B.     Tujuan dan Manfaat Iklan
Periklanan mempunyai satu atau lebih tujuan. Dan tujuan itu merupakan tolak ukur dalam mengevaluasi sejauh mana periklanan yang telah dilaksanakan pada umumnya. Menurut Kotler, tujuan iklan bisa dikelompokan menjadi 3 macam yaitu :
a.       Iklan Informatif (sifatnya memberitahukan) adalah iklan yang menginformasikan kepada konsumen mengenai manfaat dan kegunaan suatu produk.
b.      Iklan persuasif (sifatnya meyakinkan) adalah iklan yang berusaha membujuk konsumen dengan berusaha membangun posisi yang paling baik di benak konsumen.
c.       Iklan pengingat (sifatnya mengingatkan) adalah iklan yang bertujuan untuk merangsang pembeli agar mengulang pembelian produk barang dan jasa.
d.      Iklan Penguat (sifatnya menguatkan). Iklan penguat bertujuan untuk meyakinkan konsumen bahwa mereka telah membuat pilihan yang tepat.

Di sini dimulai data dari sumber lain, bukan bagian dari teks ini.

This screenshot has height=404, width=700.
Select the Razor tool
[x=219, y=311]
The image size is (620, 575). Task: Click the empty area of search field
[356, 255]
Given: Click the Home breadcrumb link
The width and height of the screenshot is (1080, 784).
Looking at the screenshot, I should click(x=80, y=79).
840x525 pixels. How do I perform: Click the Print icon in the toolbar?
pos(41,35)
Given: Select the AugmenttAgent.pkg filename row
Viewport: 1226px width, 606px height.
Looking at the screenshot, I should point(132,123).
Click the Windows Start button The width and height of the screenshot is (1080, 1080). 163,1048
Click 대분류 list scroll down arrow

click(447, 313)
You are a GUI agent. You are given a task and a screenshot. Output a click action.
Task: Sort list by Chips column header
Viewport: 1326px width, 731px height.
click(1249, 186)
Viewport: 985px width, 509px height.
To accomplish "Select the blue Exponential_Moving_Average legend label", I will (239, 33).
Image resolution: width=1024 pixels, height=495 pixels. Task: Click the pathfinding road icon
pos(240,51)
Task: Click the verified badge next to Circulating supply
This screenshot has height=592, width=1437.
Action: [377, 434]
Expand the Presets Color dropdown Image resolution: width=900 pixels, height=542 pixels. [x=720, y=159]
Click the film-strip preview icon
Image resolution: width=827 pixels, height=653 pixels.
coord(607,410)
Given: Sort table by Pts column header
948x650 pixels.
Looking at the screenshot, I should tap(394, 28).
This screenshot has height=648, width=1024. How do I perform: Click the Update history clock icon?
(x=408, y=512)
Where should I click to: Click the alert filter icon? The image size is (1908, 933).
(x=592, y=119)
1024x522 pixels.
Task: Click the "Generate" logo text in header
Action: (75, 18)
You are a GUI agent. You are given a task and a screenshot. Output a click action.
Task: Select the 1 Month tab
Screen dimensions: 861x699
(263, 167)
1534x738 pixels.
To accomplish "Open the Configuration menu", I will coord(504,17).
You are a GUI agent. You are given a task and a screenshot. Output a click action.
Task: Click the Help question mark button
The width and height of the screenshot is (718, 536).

Tujuan lain dari periklanan adalah mendapatkan pembeli dalam jumlah yang lebih banyak dan merata, sehingga dapat meningkatkan keuntungan perusahaan. Tujuan tersebut dapat direalisasikan apabila :
a.       Permintaan dapat diperluas.
Dengan adanya iklan tentu saja jangkauan dari pasar juga akan semakin luas sehingga pada akhirnya permintaan akan produkpun juga semakin luas. Oleh karena itu perusahaan juga harus merencanakan serta memperkirakan terlebih dahulu kemungkinan akan permintaan yang lebih banyak daripada sebelumnya.
b.      Pengaruh dari pesaing dapat dipatahkan.
Iklan semaksimal mungkin dibuat guna memberikan daya saing yang kuat terhadap produk lain yang sejenis maupun produk komplementer. Dengan adanya kekuatan yang ada pada iklan tersebut akan dapat mematahkan iklan dari produk pesaing.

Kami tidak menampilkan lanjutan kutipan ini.